Examining the Economic Effects of Conference Realignment

Even though the creation of “super” conferences appears to no longer be imminent, the realignment of the Big Ten and Pac-10 certainly created some ripples in the sea of college athletics. But if the pair of leagues had expanded to 16 teams as many speculated, those ripples of change would have become waves that would have washed away the current Bowl Championship Series (BCS) setup.

Sport economist and University of Alberta professor Brad Humphreys believes the formation of four “super” conferences could have signaled the end of the current BCS setup.

“If you are a fan of the current bowl/poll system, traditional rivalries, and the rest of that, then the current outcome—with only Nebraska, Colorado, and (Utah) moving—and the same basic BCS conference configuration is a good thing,” Humphreys said. “If you want a playoff, then a 16-team ‘super’ conference configuration is better, as the BCS is probably untenable under that configuration.”

The Pac-10 made a serious run at reconfiguring its league membership from 10 to 16 institutions, but was ultimately turned down by Texas and a collection of Big XII members. It was also being speculated that the Big Ten would consider growing to a 14- or 16-team league. But for now, the Big XII will have 10 members and the Big Ten and Pac-10 will each have 12 members.
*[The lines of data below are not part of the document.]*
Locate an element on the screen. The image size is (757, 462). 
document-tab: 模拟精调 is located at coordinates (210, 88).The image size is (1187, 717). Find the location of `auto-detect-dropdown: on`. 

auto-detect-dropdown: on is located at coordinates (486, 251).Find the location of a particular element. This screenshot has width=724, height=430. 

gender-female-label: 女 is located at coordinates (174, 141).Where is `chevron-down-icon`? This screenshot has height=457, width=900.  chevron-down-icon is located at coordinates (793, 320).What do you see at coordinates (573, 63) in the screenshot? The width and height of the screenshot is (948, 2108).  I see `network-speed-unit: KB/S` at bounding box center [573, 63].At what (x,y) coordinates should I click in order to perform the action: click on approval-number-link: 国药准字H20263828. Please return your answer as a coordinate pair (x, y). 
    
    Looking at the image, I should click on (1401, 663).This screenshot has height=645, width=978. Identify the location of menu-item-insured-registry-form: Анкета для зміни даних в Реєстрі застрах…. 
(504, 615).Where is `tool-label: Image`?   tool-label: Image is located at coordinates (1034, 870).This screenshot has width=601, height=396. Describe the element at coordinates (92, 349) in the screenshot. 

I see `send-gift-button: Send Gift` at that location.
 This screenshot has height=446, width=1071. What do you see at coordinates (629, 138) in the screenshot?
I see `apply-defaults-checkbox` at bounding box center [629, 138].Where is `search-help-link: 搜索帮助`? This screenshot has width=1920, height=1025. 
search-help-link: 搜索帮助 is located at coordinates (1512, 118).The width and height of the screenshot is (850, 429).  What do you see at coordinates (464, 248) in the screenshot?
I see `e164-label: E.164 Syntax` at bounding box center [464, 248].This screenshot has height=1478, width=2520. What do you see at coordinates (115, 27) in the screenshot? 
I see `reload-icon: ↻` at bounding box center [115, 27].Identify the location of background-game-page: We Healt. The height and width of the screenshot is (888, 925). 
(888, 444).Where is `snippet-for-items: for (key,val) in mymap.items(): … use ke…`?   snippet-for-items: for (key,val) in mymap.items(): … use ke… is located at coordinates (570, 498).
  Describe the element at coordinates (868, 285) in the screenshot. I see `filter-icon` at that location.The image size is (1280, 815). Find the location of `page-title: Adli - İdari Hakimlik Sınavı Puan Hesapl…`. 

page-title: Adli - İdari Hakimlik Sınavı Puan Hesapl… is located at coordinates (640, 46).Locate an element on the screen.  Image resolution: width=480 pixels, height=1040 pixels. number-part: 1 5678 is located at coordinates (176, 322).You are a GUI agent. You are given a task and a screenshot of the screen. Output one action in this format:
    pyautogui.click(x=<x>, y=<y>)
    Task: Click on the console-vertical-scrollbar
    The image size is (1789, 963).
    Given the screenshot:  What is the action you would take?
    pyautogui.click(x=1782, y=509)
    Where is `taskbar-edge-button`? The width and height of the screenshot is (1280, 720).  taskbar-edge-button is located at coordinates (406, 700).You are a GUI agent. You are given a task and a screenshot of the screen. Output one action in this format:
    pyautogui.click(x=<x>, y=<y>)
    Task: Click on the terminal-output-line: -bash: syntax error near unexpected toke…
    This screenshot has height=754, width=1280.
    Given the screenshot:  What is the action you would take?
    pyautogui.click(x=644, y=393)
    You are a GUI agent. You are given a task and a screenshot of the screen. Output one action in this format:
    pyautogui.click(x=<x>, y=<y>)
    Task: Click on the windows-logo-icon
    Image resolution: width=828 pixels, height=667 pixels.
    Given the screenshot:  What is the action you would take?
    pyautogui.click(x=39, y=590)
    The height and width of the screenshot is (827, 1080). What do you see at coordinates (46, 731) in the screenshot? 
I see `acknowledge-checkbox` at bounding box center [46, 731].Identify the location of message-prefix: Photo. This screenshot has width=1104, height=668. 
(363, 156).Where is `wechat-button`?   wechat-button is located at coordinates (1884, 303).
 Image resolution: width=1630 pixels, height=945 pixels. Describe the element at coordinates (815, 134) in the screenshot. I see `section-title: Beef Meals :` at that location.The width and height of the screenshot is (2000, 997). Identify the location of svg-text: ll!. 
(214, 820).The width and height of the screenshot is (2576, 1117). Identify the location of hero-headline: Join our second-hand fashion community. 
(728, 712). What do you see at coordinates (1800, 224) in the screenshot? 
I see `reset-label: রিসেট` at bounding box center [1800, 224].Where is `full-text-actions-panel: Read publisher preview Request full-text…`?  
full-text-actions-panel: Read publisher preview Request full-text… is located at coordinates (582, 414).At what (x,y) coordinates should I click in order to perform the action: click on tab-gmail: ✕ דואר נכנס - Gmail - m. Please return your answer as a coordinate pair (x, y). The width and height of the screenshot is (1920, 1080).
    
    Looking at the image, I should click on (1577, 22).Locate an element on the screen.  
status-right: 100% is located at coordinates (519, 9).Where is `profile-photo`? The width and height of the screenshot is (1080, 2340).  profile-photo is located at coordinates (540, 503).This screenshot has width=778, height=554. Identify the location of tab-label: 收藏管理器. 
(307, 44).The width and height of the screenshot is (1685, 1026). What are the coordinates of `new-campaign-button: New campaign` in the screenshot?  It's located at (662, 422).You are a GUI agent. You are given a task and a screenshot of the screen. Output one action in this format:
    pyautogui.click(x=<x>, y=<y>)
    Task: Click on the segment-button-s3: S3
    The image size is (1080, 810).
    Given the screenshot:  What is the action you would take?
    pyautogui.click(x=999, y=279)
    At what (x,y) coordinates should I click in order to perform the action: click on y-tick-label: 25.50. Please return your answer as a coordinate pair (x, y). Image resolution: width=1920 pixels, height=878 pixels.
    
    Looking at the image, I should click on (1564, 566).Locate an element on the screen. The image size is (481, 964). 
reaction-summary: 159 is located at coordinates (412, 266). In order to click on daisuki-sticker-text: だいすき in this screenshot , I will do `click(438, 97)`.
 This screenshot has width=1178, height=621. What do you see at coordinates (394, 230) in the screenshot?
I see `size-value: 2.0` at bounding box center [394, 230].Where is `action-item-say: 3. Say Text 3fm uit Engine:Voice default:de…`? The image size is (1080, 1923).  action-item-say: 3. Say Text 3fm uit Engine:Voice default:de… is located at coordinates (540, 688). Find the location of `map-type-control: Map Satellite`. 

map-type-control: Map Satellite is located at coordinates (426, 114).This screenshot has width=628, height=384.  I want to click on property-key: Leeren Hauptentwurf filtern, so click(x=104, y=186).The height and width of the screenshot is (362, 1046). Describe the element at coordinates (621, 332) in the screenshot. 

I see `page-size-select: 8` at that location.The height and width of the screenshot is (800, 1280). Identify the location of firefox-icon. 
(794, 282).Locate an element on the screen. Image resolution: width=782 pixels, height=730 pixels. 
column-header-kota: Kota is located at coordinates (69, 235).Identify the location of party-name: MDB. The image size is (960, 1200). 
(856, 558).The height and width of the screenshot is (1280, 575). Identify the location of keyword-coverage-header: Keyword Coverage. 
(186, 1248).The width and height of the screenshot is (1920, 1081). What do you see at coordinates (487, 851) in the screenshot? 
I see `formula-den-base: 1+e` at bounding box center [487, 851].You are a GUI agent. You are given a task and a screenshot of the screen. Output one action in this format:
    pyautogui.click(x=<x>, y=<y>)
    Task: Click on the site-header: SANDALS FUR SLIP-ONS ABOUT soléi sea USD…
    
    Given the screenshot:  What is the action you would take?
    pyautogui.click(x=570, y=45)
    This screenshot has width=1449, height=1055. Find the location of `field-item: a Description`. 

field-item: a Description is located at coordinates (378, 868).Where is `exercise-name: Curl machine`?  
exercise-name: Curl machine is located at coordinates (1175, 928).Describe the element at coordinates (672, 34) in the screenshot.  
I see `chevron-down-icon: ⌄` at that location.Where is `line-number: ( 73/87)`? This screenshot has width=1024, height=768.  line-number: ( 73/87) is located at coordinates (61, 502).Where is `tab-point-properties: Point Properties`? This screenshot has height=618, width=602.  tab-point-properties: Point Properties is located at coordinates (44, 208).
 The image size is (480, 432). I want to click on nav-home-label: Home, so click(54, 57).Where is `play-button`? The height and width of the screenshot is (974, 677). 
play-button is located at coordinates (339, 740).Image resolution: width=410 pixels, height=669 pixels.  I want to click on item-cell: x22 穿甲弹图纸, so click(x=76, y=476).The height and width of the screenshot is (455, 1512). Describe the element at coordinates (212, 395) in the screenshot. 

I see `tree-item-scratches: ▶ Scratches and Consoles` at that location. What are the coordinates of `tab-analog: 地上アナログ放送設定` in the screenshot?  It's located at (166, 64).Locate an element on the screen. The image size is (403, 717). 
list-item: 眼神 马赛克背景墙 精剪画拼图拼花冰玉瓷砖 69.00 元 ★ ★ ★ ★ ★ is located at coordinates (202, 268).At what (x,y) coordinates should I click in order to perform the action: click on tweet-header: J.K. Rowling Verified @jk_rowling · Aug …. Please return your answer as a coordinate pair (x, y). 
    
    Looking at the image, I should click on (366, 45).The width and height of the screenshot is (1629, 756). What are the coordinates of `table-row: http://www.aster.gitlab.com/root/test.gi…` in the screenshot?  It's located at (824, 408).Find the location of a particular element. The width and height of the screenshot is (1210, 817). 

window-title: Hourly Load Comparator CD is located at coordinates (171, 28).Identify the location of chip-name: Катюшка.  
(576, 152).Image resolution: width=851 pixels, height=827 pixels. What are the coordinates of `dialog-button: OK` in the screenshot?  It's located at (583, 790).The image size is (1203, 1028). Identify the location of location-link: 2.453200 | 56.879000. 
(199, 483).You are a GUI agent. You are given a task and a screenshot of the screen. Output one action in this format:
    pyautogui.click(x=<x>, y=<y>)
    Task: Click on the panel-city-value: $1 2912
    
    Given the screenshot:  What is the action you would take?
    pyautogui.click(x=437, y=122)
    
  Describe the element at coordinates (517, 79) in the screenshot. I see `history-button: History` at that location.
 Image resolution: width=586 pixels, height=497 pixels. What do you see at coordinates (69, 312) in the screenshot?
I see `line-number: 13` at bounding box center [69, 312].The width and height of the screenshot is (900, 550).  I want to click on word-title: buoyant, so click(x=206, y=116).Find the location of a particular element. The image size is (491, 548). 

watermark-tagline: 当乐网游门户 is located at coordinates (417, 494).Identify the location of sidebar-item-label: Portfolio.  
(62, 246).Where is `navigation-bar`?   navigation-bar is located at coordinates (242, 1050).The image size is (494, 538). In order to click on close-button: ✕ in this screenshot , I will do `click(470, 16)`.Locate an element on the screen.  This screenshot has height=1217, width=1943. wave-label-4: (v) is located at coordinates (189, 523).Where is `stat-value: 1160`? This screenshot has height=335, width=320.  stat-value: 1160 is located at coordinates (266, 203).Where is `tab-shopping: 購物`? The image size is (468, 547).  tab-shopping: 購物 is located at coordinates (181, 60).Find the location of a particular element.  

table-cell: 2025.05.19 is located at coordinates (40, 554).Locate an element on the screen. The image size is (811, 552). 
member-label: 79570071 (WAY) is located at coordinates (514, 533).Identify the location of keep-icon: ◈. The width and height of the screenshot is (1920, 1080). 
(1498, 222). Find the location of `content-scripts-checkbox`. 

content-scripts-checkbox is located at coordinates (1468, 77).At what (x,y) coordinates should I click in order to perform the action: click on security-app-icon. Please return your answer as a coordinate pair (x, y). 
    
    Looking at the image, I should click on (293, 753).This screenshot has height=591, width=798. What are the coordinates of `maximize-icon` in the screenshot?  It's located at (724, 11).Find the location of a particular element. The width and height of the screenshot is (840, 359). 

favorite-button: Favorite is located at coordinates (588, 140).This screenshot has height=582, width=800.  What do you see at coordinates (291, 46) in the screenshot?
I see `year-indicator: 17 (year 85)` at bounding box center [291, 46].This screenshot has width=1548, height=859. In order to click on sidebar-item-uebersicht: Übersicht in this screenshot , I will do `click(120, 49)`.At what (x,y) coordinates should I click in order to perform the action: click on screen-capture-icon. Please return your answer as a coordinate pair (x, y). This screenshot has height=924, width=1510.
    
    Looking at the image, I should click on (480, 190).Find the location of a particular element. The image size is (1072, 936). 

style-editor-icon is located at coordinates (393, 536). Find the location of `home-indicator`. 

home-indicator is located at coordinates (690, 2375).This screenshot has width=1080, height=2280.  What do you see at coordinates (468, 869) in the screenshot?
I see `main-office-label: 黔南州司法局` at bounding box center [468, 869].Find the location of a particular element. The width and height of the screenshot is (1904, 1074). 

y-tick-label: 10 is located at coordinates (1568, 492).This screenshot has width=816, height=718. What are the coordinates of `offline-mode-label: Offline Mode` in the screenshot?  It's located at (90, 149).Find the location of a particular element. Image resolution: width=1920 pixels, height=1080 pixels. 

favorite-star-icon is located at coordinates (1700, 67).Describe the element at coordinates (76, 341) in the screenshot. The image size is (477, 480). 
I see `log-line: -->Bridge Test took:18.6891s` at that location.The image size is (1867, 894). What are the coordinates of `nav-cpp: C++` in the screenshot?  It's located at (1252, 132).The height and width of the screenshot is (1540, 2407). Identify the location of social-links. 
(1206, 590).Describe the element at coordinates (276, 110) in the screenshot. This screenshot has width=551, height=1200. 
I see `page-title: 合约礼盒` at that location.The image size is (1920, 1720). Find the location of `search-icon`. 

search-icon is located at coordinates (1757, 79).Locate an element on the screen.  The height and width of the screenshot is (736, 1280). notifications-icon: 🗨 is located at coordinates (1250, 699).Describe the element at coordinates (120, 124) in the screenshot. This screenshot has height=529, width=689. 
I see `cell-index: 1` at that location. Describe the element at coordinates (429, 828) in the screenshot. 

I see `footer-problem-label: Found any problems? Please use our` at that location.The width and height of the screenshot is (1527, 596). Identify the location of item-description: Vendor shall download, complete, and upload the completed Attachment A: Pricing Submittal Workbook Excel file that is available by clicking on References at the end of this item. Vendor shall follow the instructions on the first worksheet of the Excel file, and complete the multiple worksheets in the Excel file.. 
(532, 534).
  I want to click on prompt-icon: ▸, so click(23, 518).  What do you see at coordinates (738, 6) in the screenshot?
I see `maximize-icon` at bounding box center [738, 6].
The Big Ten (which despite its name had 11 members) got to 12 teams by plucking Nebraska from the Big XII, while the Pac-10 grew by adding Colorado from the Big XII and Utah from the Mountain West. Now both those conferences are able to host a conference championship game in football, which they were previously unable to do since the NCAA mandates a membership of at least 12 schools in order to have a conference championship contest.

But just how beneficial financially is the coveted conference championship game in football? It depends on the TV deal and fan turnout, according to Humphreys.

“While the lure of holding a conference championship game in football is what started all this moving, I think the overall profitability of those games is uncertain,” said Humphreys, an associate editor of the International Journal of Sport Finance. “Sure, the SEC championship game is a huge financial success, but I don’t think the ACC championship game has produced the kind of revenue that was expected.”

The Mountain West has been the only other conference to undergo a significant makeover this summer, but it took one step forward and then one step back. Football power Boise State left the WAC for the Mountain West, but days later Utah, another football power, left the Mountain West for the Pac-10.

While the Pac-10 and Big Ten will enjoy a significant bump in exposure and revenue, the Big XII would appear set to take a financial hit. But Big XII commissioner Dan Bebee made some backroom deals and promises to keep the Big XII from imploding, with the biggest being a promise that revenue generated from TV packages would nearly double for every institution. Additionally, schools are allowed to create their own TV networks, a deal that essentially only Texas could feasibly pull off.

“To me, the biggest issue going forward is how much TV revenue the ‘new’ Big XII earns,” Humphreys said “The Big XII commissioner somehow put together a football TV deal that produced more money for fewer teams. I don’t understand the economics of that deal, and we will have to see if it happens. If not, then the ‘new’ Big XII may not last long.”

And if any members of the “new” Big XII feel promises aren’t being kept, don’t be shocked if the Pac-10 ultimately does grow from 12 to 16 teams. The Big Ten, as well, may have long-term plans to grow to 14 or 16 members.

But Humphreys pointed out that conference commissioners should do their homework in order to determine whether growth in membership will equal growth in revenue.

“The most important question seems to be what sort of scale economies are realized when a football conference expands to 16 teams,” Humphreys said. “Do revenues grow by more than costs when a conference increases beyond 12, or do costs grow by more than revenues? I don’t know the answer to that question, and I don’t think anyone running a college football conference knows the answer.”